MNIST Tutorial

First

Thank you for having an interest in my framework.

In this section, we define Simple MLP with cl-waffe, and train MNIST.

Let's get started!

All the codes below is in Official Repository

After you cloned cl-waffe repos, please run this command:

$ cd ./examples
$ sh ./install.sh ; scripts for downloading training datum.
$ cd ..

$ ./run-test-model.ros mnist

And you can try cl-waffe quickly!

Define Your Model

Define the structure of the network using cl-waffe

defmodel(name args &key (parameters nil) forward (optimize nil) (document An model, defined by cl-waffe))
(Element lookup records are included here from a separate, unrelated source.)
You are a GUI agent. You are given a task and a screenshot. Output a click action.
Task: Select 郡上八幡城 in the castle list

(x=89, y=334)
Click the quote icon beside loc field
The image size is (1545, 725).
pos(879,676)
This macro defines a cl-waffe model as name.

At the same time, a constructor name is defined and you can initialize your model like:

(cl-waffe.nn:LinearLayer 100 20) ; => [Model: Linearlayer]

name

Your model and constructor name

args

The arguments of a constructor

parameters

The parameters your model has.

Every time you initialize the model, the parameters are initialized.

Note that defmodel behaves like class.

The arguments are the same as defstruct

Format Example: ((param-name param-initial-value &key (type your-type)))

optimize

when t, your forward slot is defined with (declare (optimize (speed 3)(space 0)(debug 0))). It helps faster training after you ensured debugged.

forward

Define here the forward propagation of your model.

When backward, Automatic differentiation applies.

The defmodel macro is the most basic unit when defining your network in cl-waffe.

Let's check a example and define 3 layers MLP.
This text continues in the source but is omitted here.